Certain persons manifest psychiatric stressors/symptoms in the form of somatic symptoms/signs. The term ‘somatic’ refers to ‘body’ and the implication with this terminology is that various systems in the body will manifest distress (physically) when it is experienced (emotionally) by a person. Such illnesses would include: Illness Anxiety Disorder (Hypochondriasis), Somatic Symptom Disorder and Conversion Disorder. Persons who experience these types of illness may feel an abnormally high level of fear/anxiety about becoming ill or may become preoccupied with somatic sensations/signs (e.g. itching, nausea, bloating, hot flashes, achiness, cough) and have exaggerated concerns about such (unconsciously driven). Commonly, persons with somatic symptom illnesses will note an exacerbation in symptoms when feeling increased levels of stress. Neurological, Gastrointestinal and Urological symptoms/signs are common--such as numbness, tingling, seizure-like activity, headaches, difficulty urinating, diarrhea, constipation, vomiting, nausea, weakness, sexual dysfunction. Such illnesses are usually managed with medication and therapy.

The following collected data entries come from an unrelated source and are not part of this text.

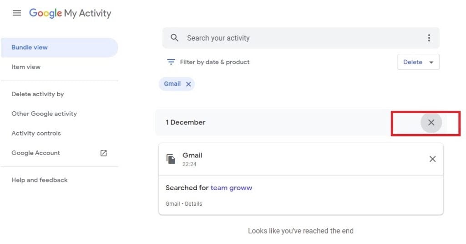The width and height of the screenshot is (466, 244).
Task: Open Activity controls
Action: 36,134
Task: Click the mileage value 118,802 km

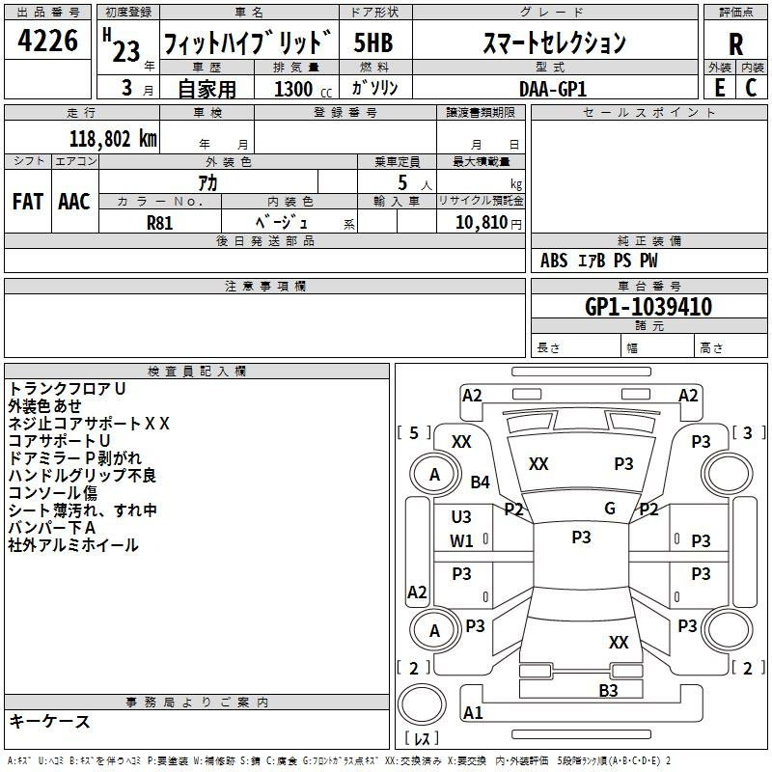Action: pyautogui.click(x=113, y=138)
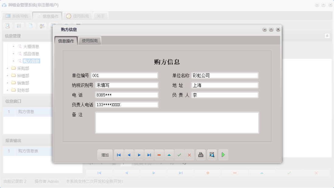The height and width of the screenshot is (188, 334).
Task: Jump to last record with navigation icon
Action: 149,155
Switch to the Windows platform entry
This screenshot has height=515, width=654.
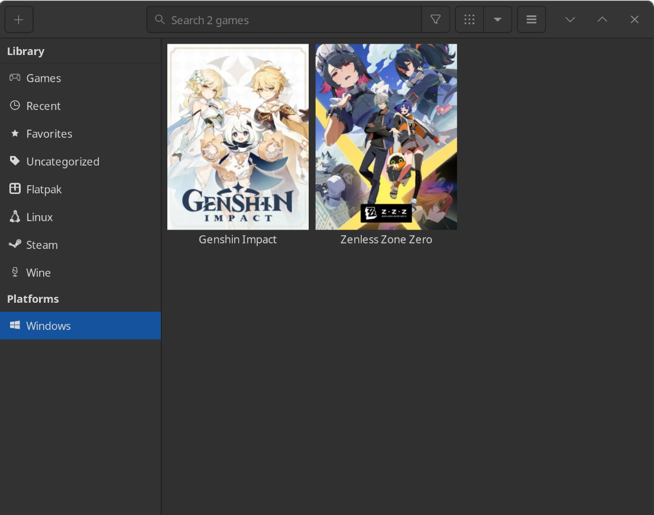click(x=48, y=325)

Athletes are prone to specific psychiatric symptoms and illnesses, often depending on what type of activity they are involved with. These persons also necessitate specific treatments aimed at retaining versus improving performance while addressing/mitigating any mental health issues. This may be managed with either therapy and/or medication.

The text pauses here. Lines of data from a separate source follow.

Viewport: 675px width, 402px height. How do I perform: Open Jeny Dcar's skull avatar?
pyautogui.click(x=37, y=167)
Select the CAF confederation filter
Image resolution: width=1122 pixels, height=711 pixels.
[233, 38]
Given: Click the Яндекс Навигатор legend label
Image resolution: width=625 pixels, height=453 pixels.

Substance abuse comes in many forms; this is a widely prevalent problem. Common substances of abuse include: Alcohol, Cocaine, Methamphetamine (or other Stimulants), Benzodiazepines (or other sedatives), MDMA (Ecstasy), LSD (“Acid”), Opioids (Heroin, Hydrocodone, Oxycodone, Hydromorphone, Fentanyl, Codeine), PCP, Cannabis (and synthetic Cannabinoids), and Inhalants. Individuals who struggle with abuse and/or dependence on such substances can experience sobriety with proper intervention, treatment, dedication and determination to attain wellness. These disorders are treated with either medications, therapy or substance-abuse related programs. The abuse of aforementioned substances and the conditions related to such are indeed illnesses, however, accountability is essential for those who seek to obtain and maintain sobriety.
Some persons experience involuntary sudden, recurrent, rapid and non-rhythmic movements or vocalizations--such behaviors are deemed ‘tics.’ Tic Disorders include Tourette’s Disorder and Persistent Motor or Vocal Tic Disorders. If/when such an issue presents itself, the first order of business is to determine/isolate the cause of such signs. If not related to a medical or medication-related cause, these illnesses are often transient in nature and signs will dissipate with time. In cases where such problems persist, medication may be of benefit in managing such a condition.